| Text to read |
====================

The Cabin...Again
Our friends were kind enough to invite us back down to their cabin, a place not much larger than the single 12x16-foot room home of Maude Lewis, the artist recently mentioned and highlighted in the movie Maudie. But this cabin* was built with heart and from the ground up. Through the years, we watched as our friend brought siding and insulation and ever-so-tiny bits and pieces down to the cabin, each 2-hour journey of goods only adding to the cozy affection in this off the grid location. Of course we joined this time lapse of construction midway, missing the initial frame building and his climbing solo up to the rafters to attach beams, or dragging a toboggan through the snows that would pile 6 feet high and block his entry in winter. But when we first arrived some five years ago, you could sit out by the crude fire pit and hear the distant coyotes, an eerie call even to our dogs who were quite tougher back then in their younger years. Now the coyote and occasional wolf tracks were more difficult to discover, replaced by the pumping stations of oil companies, their shale footprint now dotting the landscape like an acne gone wild on this desert landscape. If there was to be any consolation, the automated stations were dimly lit as if their steel casings had little worry of being punctured or broken, all of which allowed us to see what we had come here for...darkness.

====================

| Instructions to follow |
Please pick up the essay about the friends' off-grid cabin after its last sentence and write what comes next.

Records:
====================

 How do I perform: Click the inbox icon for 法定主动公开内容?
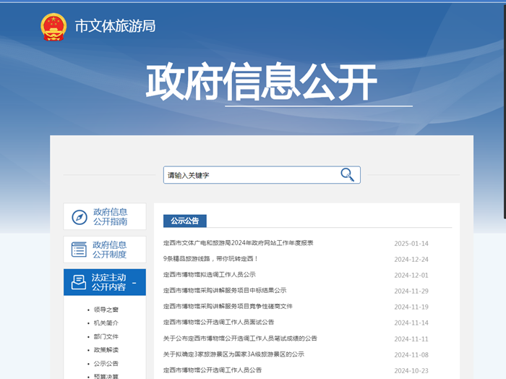[x=79, y=282]
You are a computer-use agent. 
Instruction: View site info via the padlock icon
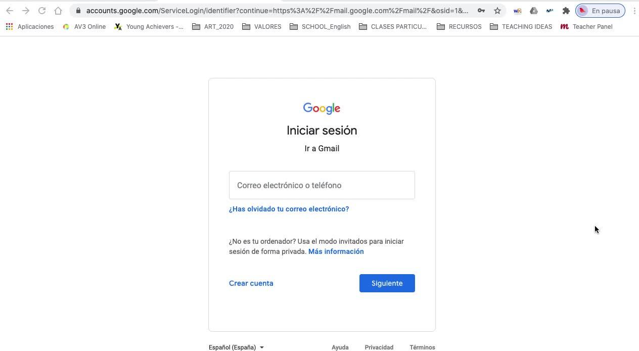point(78,11)
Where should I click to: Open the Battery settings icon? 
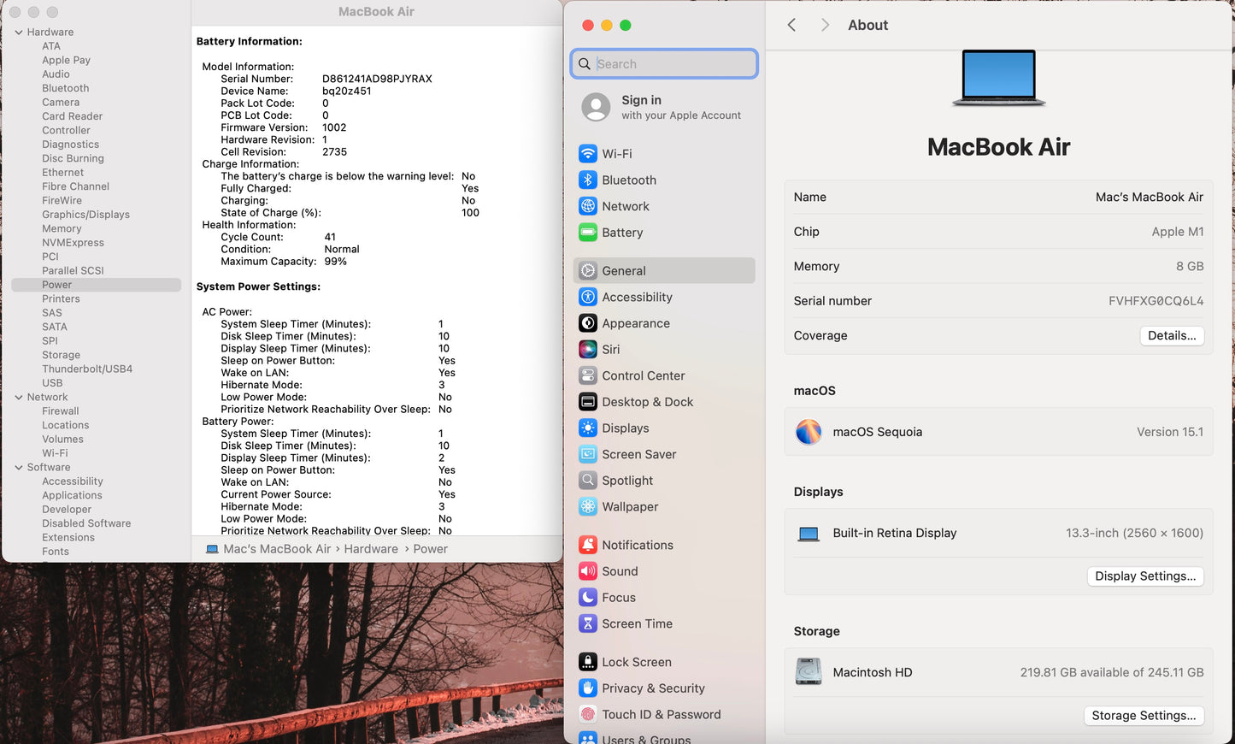pos(587,233)
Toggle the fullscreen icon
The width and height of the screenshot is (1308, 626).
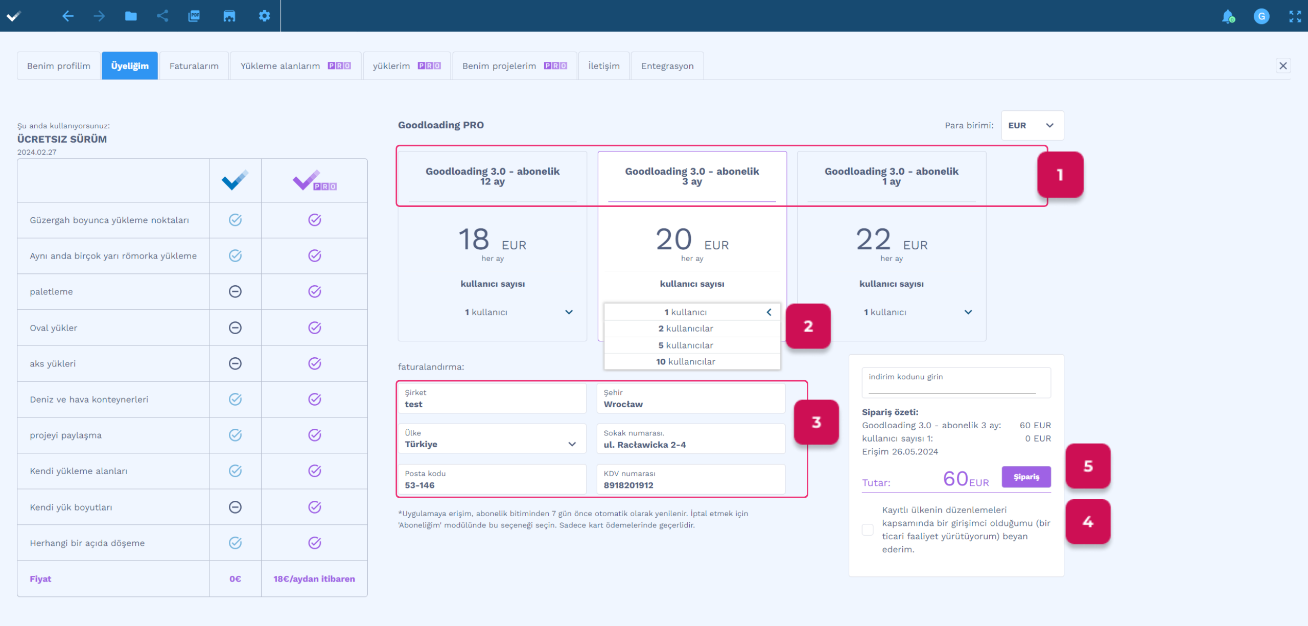click(x=1295, y=16)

====================

| Result of the task |
I had written about darkness some time ago, and how difficult if often seems to find it. Our homes are lit with night lights, as are our streets, cities and computer screens. So when that occasional view of a dark sky ablaze only with thousands of stars comes our way --maybe on a camping trip or that rare night flight when the cabin lights are actually quite dim and we peek out the window-- we marvel at the sight as if we were again children; the illuminated sky suddenly as thrilling as spotting a deer in the woods or a bear near the road, sights unique enough that we treasure them as if soon they too will be gone. And this particular night we would watch another marvel...the International Space Station. Exactly as charted, the ISS passed overhead at 7:45, its reflection as steady and as bright as the largest star. "Wave," my friend's wife said, as if we were stranded alone on this planet and our rescue ship was now there, and there, and now there, leaving as gracefully as it had come. It was amazing to think that there were people up there, that our engineering had somehow gotten this craft up there and left it at that precise altitude --not a mile higher or lower-- but exactly at the position of geosynchronous orbit. Amazing, I said, not only at the ISS but at our gaze now turned to the stars. Life was here and up there, and most amazing, we were here to feel and see it. "Why me," my friend turned to me and asked? "I mean, I've done my share of bad so why do I get to be here? We've got good lives, good women, good health...why us and not somebody else?" Good question, both of us reinforcing our own daily thanks of being alive and able to enjoy life. His wife's sister has multiple myeloma and she cares for her husband who has a rare form of palsy (like ALS, his palsy has progressed to the point where he struggles just to raise his eyelids, his larger muscle groups already gone). So indeed...why us?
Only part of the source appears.